** 指示文 1 **
記録のうち、「San [237, 300]」を含む行から「beneficial [720, 640]」を含む行まで、両端の行も含めてすべてを一字も変えずに出力してください。

** 文書の一部 **
———
俗界と霊界のわかれ‶冷水”で口をすすぐ
霊場恐山へのアクセスはふつう、南のむつ市経由で車かJR大湊線下北駅からバスで向かう。今回は私も、むつ市街地から車で北上するルートをたどった。
冷水峠に差し掛かると、ヒバの原生林の地底から湧き出る有名な水飲み場”冷水(ひやみず)”がある。昔、歩いて恐山へ向かう80歳の婆様でもこの水で喉をうるおすと、一瞬で背筋がぴ~んと張ると言われた地元では知る人ぞ知る湧水である。
若返りの石清水で、一口飲めば10年は若返るといわれている。この水で手を洗い、口をすすぎ霊場へ向かう。ここが俗界と霊界の事実上のわかれだという。
七ツ七坂を曲がり、湯坂を下りきると、辺りは一気に開けた。宇曾利山湖畔に出たのだ。極楽の白い浜である。湖の水は八つの川口から流れ出て、正津川に合流し、津軽海峡へ注ぐという。
———
** 提供データ **
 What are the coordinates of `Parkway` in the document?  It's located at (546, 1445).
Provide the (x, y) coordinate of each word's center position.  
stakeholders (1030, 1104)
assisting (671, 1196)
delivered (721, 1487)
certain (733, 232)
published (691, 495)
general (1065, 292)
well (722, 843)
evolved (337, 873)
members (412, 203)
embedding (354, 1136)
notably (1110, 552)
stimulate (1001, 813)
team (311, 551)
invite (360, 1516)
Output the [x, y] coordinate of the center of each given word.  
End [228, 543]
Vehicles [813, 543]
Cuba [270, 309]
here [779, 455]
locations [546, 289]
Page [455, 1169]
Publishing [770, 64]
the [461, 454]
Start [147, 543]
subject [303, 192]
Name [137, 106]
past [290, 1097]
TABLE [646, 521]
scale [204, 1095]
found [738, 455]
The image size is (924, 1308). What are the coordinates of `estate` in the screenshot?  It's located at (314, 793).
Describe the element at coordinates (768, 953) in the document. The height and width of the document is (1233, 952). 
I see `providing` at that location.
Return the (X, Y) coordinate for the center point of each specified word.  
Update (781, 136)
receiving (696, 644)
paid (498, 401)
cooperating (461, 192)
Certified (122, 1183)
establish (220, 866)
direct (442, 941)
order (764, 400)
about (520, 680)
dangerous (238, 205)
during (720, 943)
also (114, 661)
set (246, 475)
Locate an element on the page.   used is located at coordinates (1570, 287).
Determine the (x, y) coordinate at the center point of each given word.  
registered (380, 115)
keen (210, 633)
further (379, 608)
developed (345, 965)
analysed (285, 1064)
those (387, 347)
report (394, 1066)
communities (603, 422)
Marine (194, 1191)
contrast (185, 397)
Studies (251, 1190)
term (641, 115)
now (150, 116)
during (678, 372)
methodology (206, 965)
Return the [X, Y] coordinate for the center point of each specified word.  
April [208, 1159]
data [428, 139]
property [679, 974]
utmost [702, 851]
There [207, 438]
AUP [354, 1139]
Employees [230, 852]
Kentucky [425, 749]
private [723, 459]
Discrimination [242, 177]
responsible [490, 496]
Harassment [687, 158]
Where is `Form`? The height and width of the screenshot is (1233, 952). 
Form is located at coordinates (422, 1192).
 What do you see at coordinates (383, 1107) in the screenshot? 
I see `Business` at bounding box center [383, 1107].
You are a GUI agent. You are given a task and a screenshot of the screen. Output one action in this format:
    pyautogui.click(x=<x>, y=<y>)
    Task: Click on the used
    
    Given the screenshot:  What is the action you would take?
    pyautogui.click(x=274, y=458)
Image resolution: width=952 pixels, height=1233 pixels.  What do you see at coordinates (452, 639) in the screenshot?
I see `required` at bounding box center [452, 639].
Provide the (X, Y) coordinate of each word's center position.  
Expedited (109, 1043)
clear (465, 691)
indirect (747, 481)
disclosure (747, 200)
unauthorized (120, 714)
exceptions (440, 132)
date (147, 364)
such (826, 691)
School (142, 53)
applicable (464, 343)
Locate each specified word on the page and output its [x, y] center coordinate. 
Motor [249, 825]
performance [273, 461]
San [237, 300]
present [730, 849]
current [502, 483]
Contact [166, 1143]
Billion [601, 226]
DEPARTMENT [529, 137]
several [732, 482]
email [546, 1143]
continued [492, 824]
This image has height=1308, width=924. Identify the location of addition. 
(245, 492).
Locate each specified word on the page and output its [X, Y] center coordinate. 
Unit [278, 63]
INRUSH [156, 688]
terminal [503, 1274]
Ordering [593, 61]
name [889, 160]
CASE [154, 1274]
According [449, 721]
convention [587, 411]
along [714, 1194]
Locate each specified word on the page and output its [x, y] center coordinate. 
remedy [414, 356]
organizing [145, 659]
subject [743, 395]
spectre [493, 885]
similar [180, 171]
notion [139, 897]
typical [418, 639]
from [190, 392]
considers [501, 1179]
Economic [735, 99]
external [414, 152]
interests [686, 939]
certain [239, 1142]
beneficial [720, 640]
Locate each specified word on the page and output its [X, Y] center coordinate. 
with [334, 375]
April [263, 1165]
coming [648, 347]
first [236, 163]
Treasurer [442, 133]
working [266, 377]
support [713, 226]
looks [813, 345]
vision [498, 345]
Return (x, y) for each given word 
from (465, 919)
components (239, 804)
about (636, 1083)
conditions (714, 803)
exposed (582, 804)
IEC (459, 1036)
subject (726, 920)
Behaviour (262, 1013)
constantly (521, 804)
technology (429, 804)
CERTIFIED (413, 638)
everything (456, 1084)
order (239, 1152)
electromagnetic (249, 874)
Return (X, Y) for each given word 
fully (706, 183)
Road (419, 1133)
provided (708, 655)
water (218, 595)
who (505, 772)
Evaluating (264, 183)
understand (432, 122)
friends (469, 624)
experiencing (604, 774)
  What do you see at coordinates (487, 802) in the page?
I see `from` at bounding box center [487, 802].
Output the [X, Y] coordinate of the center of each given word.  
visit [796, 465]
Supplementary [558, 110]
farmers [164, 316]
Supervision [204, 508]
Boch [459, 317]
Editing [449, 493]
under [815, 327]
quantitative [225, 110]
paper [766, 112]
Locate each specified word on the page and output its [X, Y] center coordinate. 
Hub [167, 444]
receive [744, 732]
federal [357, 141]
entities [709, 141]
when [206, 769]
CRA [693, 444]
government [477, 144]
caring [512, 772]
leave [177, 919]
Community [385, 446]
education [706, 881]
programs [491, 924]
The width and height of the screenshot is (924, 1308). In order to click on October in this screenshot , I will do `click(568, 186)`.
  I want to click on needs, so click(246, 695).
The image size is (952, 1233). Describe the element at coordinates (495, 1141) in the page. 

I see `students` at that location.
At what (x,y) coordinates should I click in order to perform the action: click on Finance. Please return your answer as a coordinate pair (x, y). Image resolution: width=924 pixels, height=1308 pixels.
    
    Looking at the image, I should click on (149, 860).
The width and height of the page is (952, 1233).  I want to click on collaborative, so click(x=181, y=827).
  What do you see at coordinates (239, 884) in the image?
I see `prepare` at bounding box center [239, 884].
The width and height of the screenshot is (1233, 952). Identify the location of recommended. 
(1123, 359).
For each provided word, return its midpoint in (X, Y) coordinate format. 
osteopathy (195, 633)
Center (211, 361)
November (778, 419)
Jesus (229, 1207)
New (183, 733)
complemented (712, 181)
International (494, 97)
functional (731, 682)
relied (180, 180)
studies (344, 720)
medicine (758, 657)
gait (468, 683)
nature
———
** 指示文 2 **
恐山の文章で「七ツ七坂を曲がり」で始まる段落を、主な事実を残して短い箇条書きにまとめなさい。

** 正解 1 **
San [237, 300]
present [730, 849]
current [502, 483]
Contact [166, 1143]
Billion [601, 226]
DEPARTMENT [529, 137]
several [732, 482]
email [546, 1143]
continued [492, 824]
This image has height=1308, width=924. Identify the location of addition. 
(245, 492).
Locate each specified word on the page and output its [X, Y] center coordinate. 
Unit [278, 63]
INRUSH [156, 688]
terminal [503, 1274]
Ordering [593, 61]
name [889, 160]
CASE [154, 1274]
According [449, 721]
convention [587, 411]
along [714, 1194]
Locate each specified word on the page and output its [x, y] center coordinate. 
remedy [414, 356]
organizing [145, 659]
subject [743, 395]
spectre [493, 885]
similar [180, 171]
notion [139, 897]
typical [418, 639]
from [190, 392]
considers [501, 1179]
Economic [735, 99]
external [414, 152]
interests [686, 939]
certain [239, 1142]
beneficial [720, 640]

** 正解 2 **
- 七ツ七坂を曲がり、湯坂を下りきると、辺りが一気に開ける。
- そこは宇曾利山湖畔で、極楽の白い浜である。
- 湖の水は八つの川口から流れ出て正津川に合流し、津軽海峡へ注ぐという。